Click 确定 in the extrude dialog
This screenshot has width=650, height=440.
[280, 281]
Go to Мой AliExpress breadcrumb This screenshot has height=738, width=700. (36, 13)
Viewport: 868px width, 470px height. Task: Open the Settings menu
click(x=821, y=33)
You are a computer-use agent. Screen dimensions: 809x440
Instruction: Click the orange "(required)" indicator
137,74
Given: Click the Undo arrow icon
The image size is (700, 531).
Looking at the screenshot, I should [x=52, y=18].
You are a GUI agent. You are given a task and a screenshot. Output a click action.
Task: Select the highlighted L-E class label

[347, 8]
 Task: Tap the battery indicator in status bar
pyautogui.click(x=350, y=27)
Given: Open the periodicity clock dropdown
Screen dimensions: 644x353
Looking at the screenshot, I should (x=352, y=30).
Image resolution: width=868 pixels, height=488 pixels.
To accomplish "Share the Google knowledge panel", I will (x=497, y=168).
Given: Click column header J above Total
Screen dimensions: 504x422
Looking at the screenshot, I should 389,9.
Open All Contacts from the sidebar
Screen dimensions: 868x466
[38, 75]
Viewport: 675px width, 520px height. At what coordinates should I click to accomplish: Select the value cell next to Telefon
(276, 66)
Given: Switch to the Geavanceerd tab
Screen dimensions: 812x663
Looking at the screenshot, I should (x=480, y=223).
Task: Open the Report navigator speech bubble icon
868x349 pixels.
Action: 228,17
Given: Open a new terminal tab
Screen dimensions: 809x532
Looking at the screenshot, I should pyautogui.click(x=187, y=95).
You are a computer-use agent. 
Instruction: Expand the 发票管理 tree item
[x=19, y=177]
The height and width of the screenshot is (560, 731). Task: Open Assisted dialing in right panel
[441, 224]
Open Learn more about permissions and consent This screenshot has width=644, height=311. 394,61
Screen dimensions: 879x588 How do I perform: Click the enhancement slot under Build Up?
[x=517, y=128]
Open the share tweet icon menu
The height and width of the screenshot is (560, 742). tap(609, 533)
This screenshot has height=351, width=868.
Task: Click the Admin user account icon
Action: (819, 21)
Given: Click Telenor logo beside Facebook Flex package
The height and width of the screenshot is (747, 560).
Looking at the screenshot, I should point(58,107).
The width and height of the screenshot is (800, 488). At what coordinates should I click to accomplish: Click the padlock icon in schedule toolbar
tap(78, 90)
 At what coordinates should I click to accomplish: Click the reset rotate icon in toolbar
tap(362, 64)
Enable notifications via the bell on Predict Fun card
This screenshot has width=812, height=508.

▶ Task description
Exactly as written above, copy out all the records.

▶ Output
Click 确定 in the extrude dialog
This screenshot has width=650, height=440.
[280, 281]
Go to Мой AliExpress breadcrumb This screenshot has height=738, width=700. (36, 13)
Viewport: 868px width, 470px height. Task: Open the Settings menu
click(x=821, y=33)
You are a computer-use agent. Screen dimensions: 809x440
Instruction: Click the orange "(required)" indicator
137,74
Given: Click the Undo arrow icon
The image size is (700, 531).
Looking at the screenshot, I should [x=52, y=18].
You are a GUI agent. You are given a task and a screenshot. Output a click action.
Task: Select the highlighted L-E class label

[347, 8]
 Task: Tap the battery indicator in status bar
pyautogui.click(x=350, y=27)
Given: Open the periodicity clock dropdown
Screen dimensions: 644x353
Looking at the screenshot, I should (x=352, y=30).
Image resolution: width=868 pixels, height=488 pixels.
To accomplish "Share the Google knowledge panel", I will (x=497, y=168).
Given: Click column header J above Total
Screen dimensions: 504x422
Looking at the screenshot, I should 389,9.
Open All Contacts from the sidebar
Screen dimensions: 868x466
[38, 75]
Viewport: 675px width, 520px height. At what coordinates should I click to accomplish: Select the value cell next to Telefon
(276, 66)
Given: Switch to the Geavanceerd tab
Screen dimensions: 812x663
Looking at the screenshot, I should (x=480, y=223).
Task: Open the Report navigator speech bubble icon
868x349 pixels.
Action: 228,17
Given: Open a new terminal tab
Screen dimensions: 809x532
Looking at the screenshot, I should pyautogui.click(x=187, y=95).
You are a computer-use agent. 
Instruction: Expand the 发票管理 tree item
[x=19, y=177]
The height and width of the screenshot is (560, 731). Task: Open Assisted dialing in right panel
[441, 224]
Open Learn more about permissions and consent This screenshot has width=644, height=311. 394,61
Screen dimensions: 879x588 How do I perform: Click the enhancement slot under Build Up?
[x=517, y=128]
Open the share tweet icon menu
The height and width of the screenshot is (560, 742). tap(609, 533)
This screenshot has height=351, width=868.
Task: Click the Admin user account icon
Action: (819, 21)
Given: Click Telenor logo beside Facebook Flex package
The height and width of the screenshot is (747, 560).
Looking at the screenshot, I should point(58,107).
The width and height of the screenshot is (800, 488). At what coordinates should I click to accomplish: Click the padlock icon in schedule toolbar
tap(78, 90)
 At what coordinates should I click to accomplish: Click the reset rotate icon in toolbar
tap(362, 64)
Enable notifications via the bell on Predict Fun card
This screenshot has width=812, height=508.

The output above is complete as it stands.